Jascha Brodsky was a Russian (Ukrainian) violinist
and teacher born (in Kharkof aka Kharkiv) on June 6, 1907. Although he began his career as a concert
violinist, he is primarily remembered as a great violin pedagogue, in the same
league as Peter Stolyarsky, Carl Flesch, Leopold Auer, Zakhar Bron, Ivan
Galamian, and Josef Gingold. Brodsky
shares a surname with another (not related) famous violinist: AdolphBrodsky. His first lessons (at age six) were
with his father. Such was also the case
with Jascha Heifetz and his father. He
also studied at the music conservatory of Tblisi (Georgia) and began
concertizing in Russia, appearing with several orchestras in Russia in his
early teens. He left for Paris in
1926. He was 19 years old. In Paris he studied with Lucien Capet and
later on, in Belgium, with Eugene Ysaye.
During that time, he played with Nathan Milstein and Vladimir
Horowitz. Milstein and Horowitz were
very close friends and had fled Russia at almost the same time in 1925. In 1930, with advice from Mischa Elman, Brodsky became a student of Efrem Zimbalist at the Curtis Institute (U.S.). In 1932, he began teaching at Curtis. By then, he had also become first violinist
of what became the Curtis String Quartet, with Benjamin Sharlip, Max Aronoff,
and Orlando Cole. The quartet was
invited to play at the White House at a later time. It was also the quartet for whom Samuel Barber wrote his string quartet - the one that includes the famous Adagio (Opus 11, completed in 1936.) The Curtis String Quartet did not, however, premiere the Barber quartet - Barber did not finish it in time. Barber's Opus 11 was premiered by the Pro Arte Quartet in late 1936 in Italy and was subsequently revised and re-premiered by the Budapest String Quartet in the U.S. in 1943. Brodsky retired from the quartet in 1981 and from
Curtis in 1996. He was 88 years old. An audio file of Schumann's Opus 41, number 1 (with Louis Berman on second violin) can be heard here in its entirety. He also taught (from
1942 onward) at the New School for Music (later – in 1986 - merging with Temple
University) in Philadelphia. His students include Jaime Laredo, Judith
Ingolfsson, Juliette Kang, Judy Barrett, Julie Kurtzman, Joey Corpus, Hilary
Hahn, Alan McChesney, Herbert Greenberg, Monica Bauchwitz, Ellen de Pasquale, Joseph
de Pasquale, Robert de Pasquale, Levon Zarasian, Martin Chalifour, Chin Kim,
Leila Josefowicz, and Nadia Salerno-Sonnenberg.

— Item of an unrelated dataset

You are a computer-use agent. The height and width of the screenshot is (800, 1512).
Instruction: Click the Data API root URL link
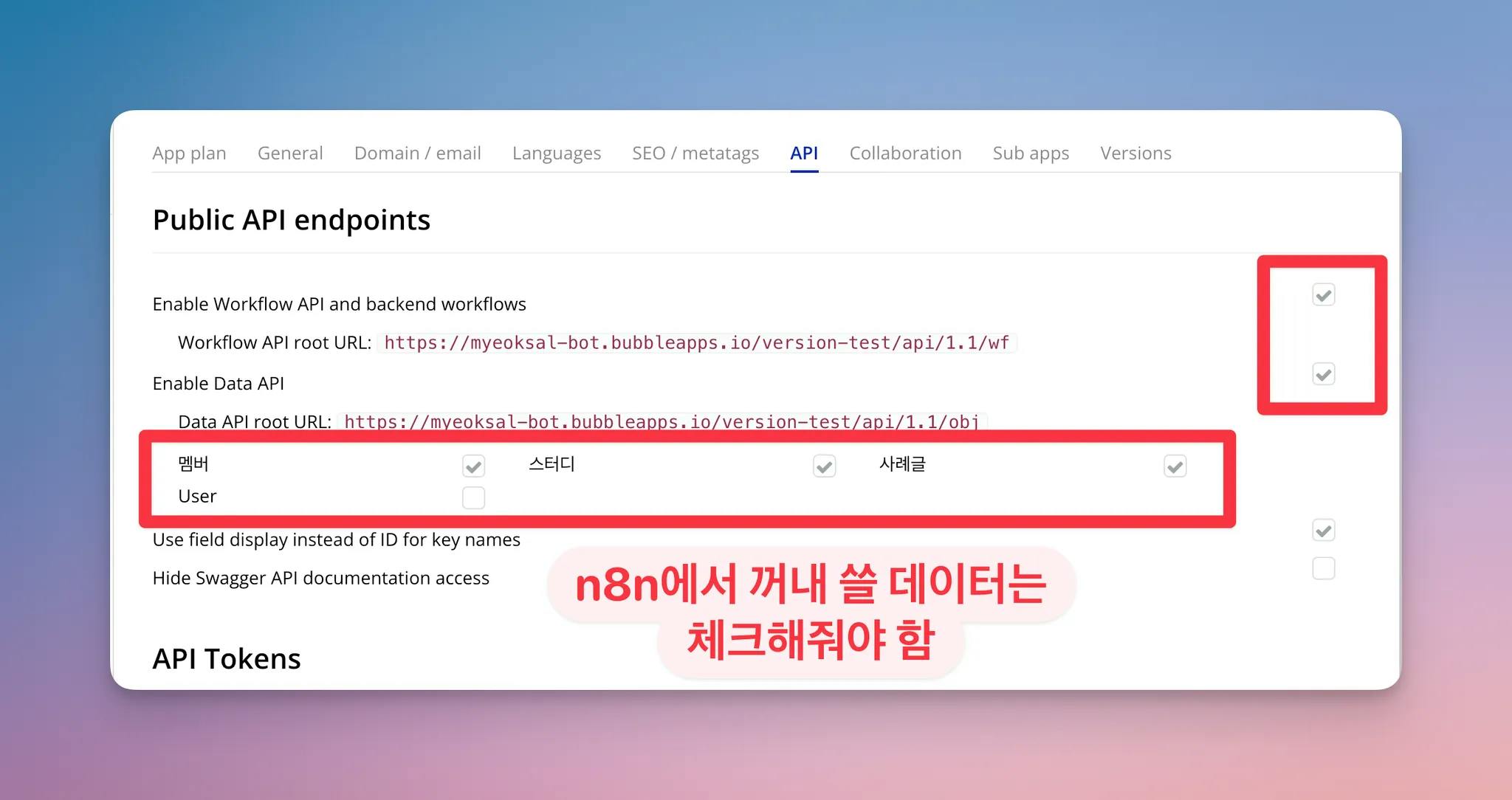click(x=662, y=422)
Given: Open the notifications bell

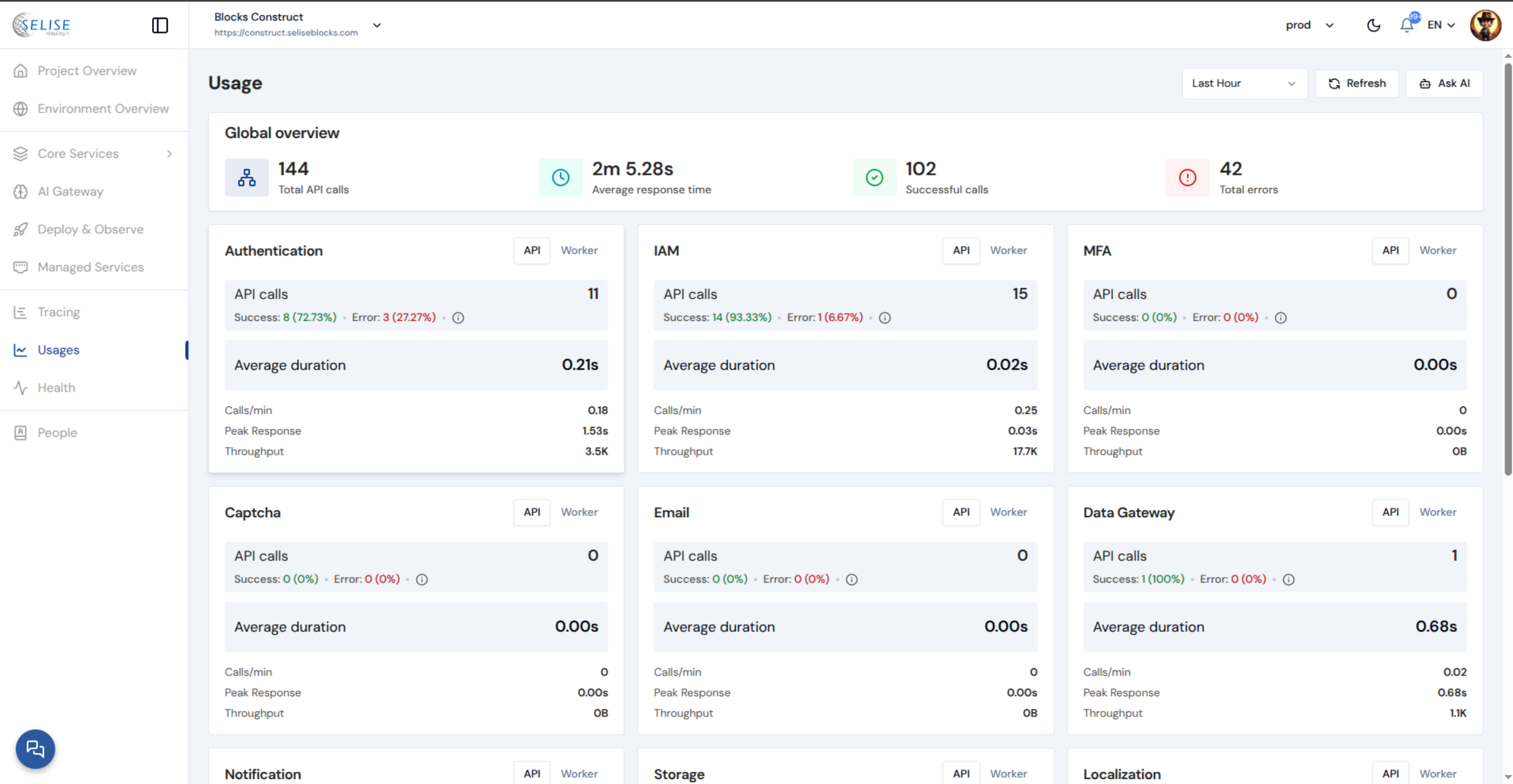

For a short while, Brodsky played
– on loan from Curtis – the 1697 Molitor Stradivarius. Curtis acquired the Molitor in 1929 but got
rid of it in 1936. The Molitor has been
around a bit and is now owned by Anne Akiko Meyers - it had been previously played by Henri
Temianka and (more recently) Elmar Oliveira. For about
ten years, Brodsky also played a Stradivarius violin from 1694, also from the
Curtis Institute’s collection. The
violin had previously been owned by Karl Halir.
Curtis sold it in 1947. I don’t
know what violin Brodsky played after that. He died (in Ocala, Florida) on March 3, 1997, at age 89.